When you eat breakfast every day, you are more likely to maintain weight loss and less likely to overeat throughout the day. If you starve yourself in the morning and throughout the day, you are more likely to feel hungry in the evening and crave sweets.

Why is breakfast the most important meal of the day?
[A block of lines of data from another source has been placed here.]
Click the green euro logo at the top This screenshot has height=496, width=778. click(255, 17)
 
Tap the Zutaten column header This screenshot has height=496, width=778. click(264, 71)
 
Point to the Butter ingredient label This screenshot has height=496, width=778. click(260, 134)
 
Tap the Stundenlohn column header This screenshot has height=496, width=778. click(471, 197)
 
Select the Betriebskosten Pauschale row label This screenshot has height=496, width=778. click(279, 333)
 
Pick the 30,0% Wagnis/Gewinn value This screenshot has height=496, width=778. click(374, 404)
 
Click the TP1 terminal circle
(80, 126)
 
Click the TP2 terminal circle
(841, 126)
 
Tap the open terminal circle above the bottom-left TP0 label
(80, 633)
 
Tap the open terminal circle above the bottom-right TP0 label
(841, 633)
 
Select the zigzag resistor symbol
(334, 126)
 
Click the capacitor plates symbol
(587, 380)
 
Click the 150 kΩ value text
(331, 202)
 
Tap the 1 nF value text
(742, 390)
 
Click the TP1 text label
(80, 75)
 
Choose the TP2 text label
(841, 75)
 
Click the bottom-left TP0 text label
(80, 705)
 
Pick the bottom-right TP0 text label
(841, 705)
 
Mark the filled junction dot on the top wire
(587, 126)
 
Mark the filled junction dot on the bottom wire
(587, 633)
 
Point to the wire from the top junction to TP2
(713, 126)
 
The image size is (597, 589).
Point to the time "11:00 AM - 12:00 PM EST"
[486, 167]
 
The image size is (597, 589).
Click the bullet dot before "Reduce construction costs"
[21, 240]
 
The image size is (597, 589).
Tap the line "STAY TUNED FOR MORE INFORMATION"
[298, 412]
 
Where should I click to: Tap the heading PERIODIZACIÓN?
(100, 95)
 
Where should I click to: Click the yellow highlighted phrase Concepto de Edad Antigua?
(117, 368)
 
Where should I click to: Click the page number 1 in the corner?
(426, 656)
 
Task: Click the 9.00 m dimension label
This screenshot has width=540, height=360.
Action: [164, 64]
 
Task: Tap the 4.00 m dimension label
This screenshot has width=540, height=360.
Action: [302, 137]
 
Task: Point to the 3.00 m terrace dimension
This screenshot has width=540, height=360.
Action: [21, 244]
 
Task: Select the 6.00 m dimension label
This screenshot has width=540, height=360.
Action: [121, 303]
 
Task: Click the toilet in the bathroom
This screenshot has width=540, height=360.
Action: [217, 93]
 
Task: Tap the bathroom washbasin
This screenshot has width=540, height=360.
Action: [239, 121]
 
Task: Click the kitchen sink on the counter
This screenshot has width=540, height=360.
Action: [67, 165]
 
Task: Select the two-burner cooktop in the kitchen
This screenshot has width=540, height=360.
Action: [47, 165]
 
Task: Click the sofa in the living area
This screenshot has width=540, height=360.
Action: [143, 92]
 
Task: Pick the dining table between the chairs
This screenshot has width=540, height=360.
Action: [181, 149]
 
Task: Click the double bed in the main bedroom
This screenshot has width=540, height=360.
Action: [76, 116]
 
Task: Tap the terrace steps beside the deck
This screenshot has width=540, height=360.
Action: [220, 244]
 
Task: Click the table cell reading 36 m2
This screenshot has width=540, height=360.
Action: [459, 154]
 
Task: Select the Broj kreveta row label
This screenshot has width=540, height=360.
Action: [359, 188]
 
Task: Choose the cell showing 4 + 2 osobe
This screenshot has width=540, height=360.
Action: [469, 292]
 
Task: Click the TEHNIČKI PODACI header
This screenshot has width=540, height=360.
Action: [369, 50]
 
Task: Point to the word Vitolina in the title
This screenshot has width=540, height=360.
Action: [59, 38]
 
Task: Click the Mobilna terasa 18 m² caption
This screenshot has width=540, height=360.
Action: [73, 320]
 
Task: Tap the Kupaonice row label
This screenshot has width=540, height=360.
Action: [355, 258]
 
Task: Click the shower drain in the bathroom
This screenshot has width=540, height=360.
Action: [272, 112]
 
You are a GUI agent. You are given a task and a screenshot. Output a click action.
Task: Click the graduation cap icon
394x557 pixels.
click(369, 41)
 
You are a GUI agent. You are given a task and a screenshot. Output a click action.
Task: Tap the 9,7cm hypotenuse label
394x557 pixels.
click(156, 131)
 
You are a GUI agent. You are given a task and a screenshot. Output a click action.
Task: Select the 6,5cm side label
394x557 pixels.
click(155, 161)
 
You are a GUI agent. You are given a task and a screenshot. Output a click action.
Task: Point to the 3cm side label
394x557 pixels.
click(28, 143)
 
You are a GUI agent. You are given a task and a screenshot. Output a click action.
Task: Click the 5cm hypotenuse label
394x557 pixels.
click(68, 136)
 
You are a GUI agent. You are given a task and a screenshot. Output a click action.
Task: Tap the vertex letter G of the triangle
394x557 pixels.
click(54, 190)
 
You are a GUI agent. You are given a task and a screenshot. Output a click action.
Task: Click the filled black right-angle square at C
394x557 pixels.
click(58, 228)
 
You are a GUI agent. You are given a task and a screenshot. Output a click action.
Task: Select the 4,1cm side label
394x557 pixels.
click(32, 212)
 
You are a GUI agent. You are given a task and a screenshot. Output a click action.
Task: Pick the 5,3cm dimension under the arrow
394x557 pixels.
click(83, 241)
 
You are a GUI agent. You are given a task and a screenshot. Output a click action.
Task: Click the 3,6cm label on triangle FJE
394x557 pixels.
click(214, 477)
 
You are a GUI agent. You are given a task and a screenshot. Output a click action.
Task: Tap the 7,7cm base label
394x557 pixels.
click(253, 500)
Eating a well-balanced breakfast means you’re more likely to consume essential vitamins, minerals, and antioxidants, and meet your daily recommended fiber intake:

      – Women – At least 25 grams of fiber per day

 

    – Men – Approximately 38 grams of fiber per day

Other health benefits:

      – Fires up your metabolism

 

      – Stabilizes blood sugar

 

      – Provides sustained energy throughout the day

 

      – Improves brain alertness

 

      – Increases attention span

 

      – Encourages healthy bowel movements

 

    – Improves overall mood

Key healthy ingredients to include in your breakfast:

Whole grains

      – oatmeal, whole wheat bread, whole grain cereal

 

Fruits

      – berries, oranges, and melon

 

Non-starchy vegetables

      – tomatoes, mushrooms, onions, and spinach

 

Protein

    – eggs, Greek yogurt, beans, nuts, and seeds

Here are 3 quick and simple breakfast ideas (under 400 calories for each recipe) that you can feel good about eating!

1. OVERNIGHT OATS
– ¾ cup old fashioned rolled oats
(with 1 cup 2% milk or milk alternative)
– 1 tablespoon raw almonds (approximately 12 almonds)
– Top with ¾ cup fresh or frozen berries
– Optional: sprinkle with cinnamon or vanilla extract

~392 calories, 52 grams of carbohydrate, 16 grams of protein, 15 grams of fat*

2. TOAST + NUT BUTTER
– 1 slice whole wheat toast (100% whole wheat / whole grain)
– 2 tablespoons nut butter (no trans fat, no salt, no added-sugar)
– 1 small banana
– Optional: sprinkle with cinnamon

~362 calories, 36 grams of carbohydrate, 19 grams of protein, 17 grams of fat*

3. GRAB and GO: YOGURT + FRUIT + NUTS
– Greek yogurt (2% or nonfat)
– Small apple sliced (or small piece of fruit)
– 2 tablespoons raw pistachios

~387 calories, 37 grams of carbohydrate, 17 grams of protein, 17 grams of fat*

*All nutrition information obtained from Calorie King.